▶ DATASET CONTENT:

——————————

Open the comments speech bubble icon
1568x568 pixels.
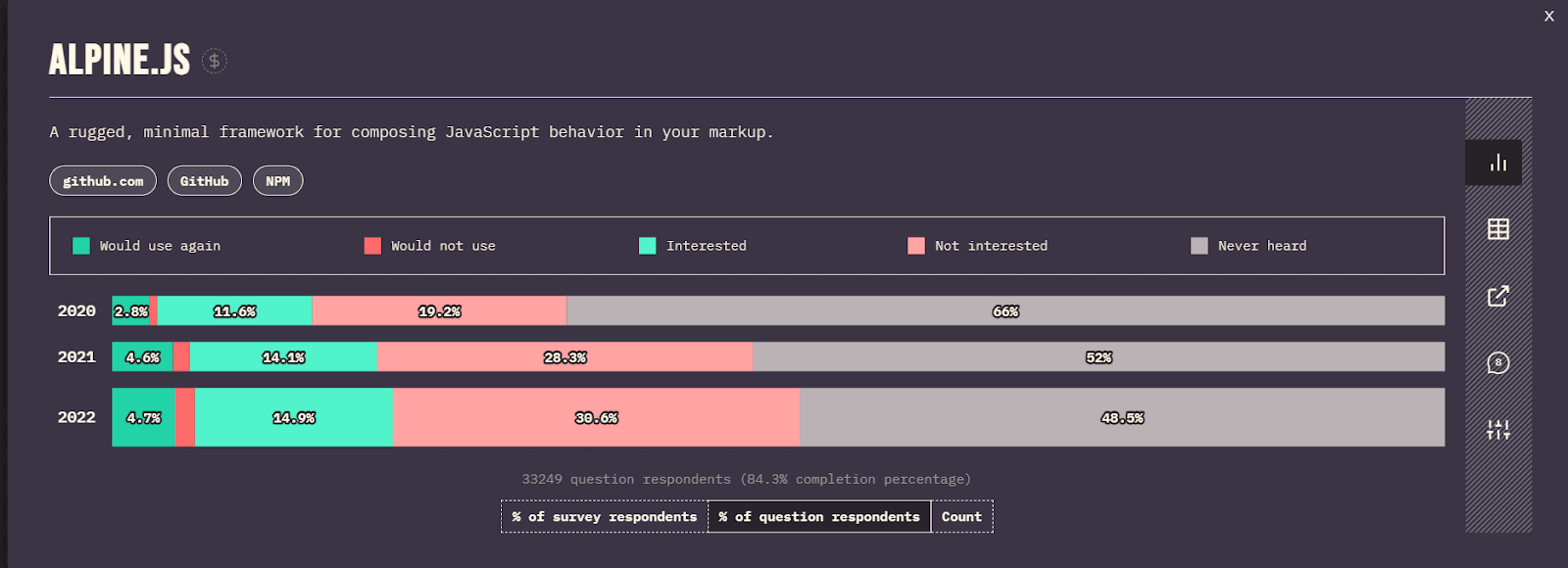click(x=1497, y=363)
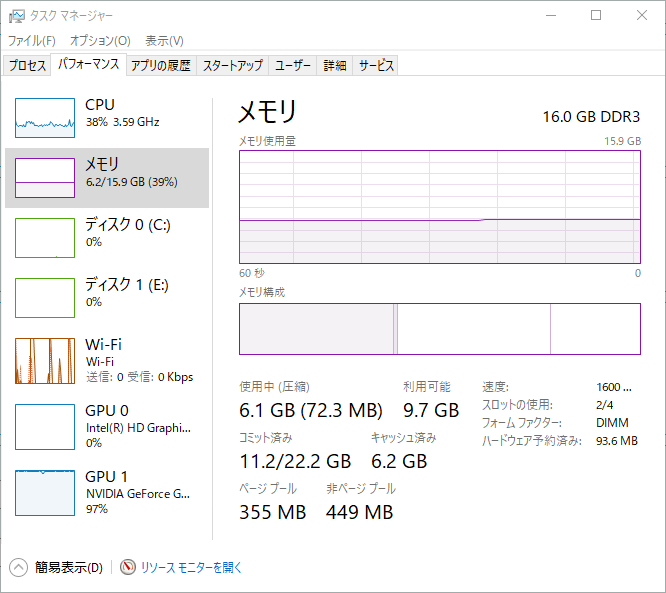The image size is (666, 593).
Task: Select the GPU 0 Intel graph thumbnail
Action: coord(45,427)
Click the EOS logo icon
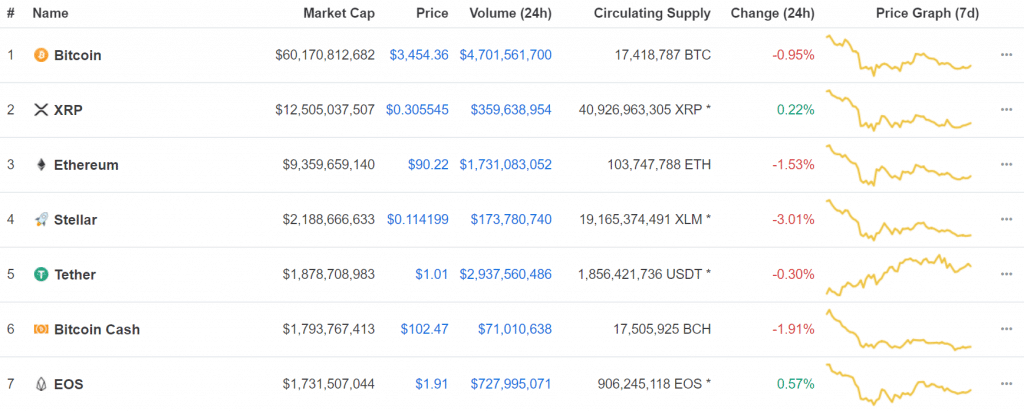This screenshot has height=411, width=1024. pyautogui.click(x=41, y=384)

——————————

▶ EXERCISE PROMPT: With the pictures removed, please retype each record exactly.

▶ RESPONSE BOX:
Open the comments speech bubble icon
1568x568 pixels.
click(x=1497, y=363)
The image size is (666, 593).
Task: Select the GPU 0 Intel graph thumbnail
Action: coord(45,427)
Click the EOS logo icon
This screenshot has height=411, width=1024. pyautogui.click(x=41, y=384)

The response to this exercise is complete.